Tanto en el homenaje que se le dispensó al convertirse, con 112 años, en el hombre más anciano del mundo, como en el más reciente celebrado por su 113º cumpleaños, hace mes y medio, Marchena se mostró afable, sorprendido, a ratos superado por la cantidad de gente que le felicitaba, pero siempre agradecido. Como lo estaba su pueblo, Bienvenida, y por eso le nombró Hijo Predilecto, un homenaje que el rubricó con las palabras que definen su modo de ser: “que todos tengamos buen corazón, y así el mundo será más digno”.

El mundo, no solo Bienvenida, está de luto, porque ha perdido a su abuelo. La noticia ha trascendido la población, la comarca y la propia región, y se ha convertido en acontecimiento internacional. No es para menos.

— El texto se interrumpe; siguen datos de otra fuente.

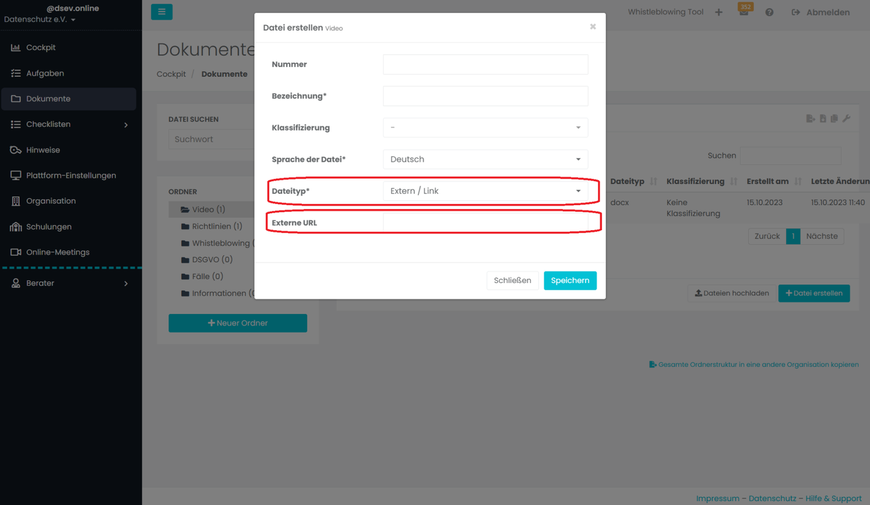
Task: Close the Datei erstellen dialog with X
Action: click(x=593, y=27)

En la pena, a los bienvenidenses les queda por lo menos el consuelo de saber que su vecino más querido se ha ido en paz y rodeado de sus familiares. Discreto, como fue toda su vida.

Hoy, basta con poner en cualquier buscador de internet las palabras ‘Marchena’ y ‘Bienvenida’ para calibrar el impacto que ha tenido la muerte de Francisco Núñez.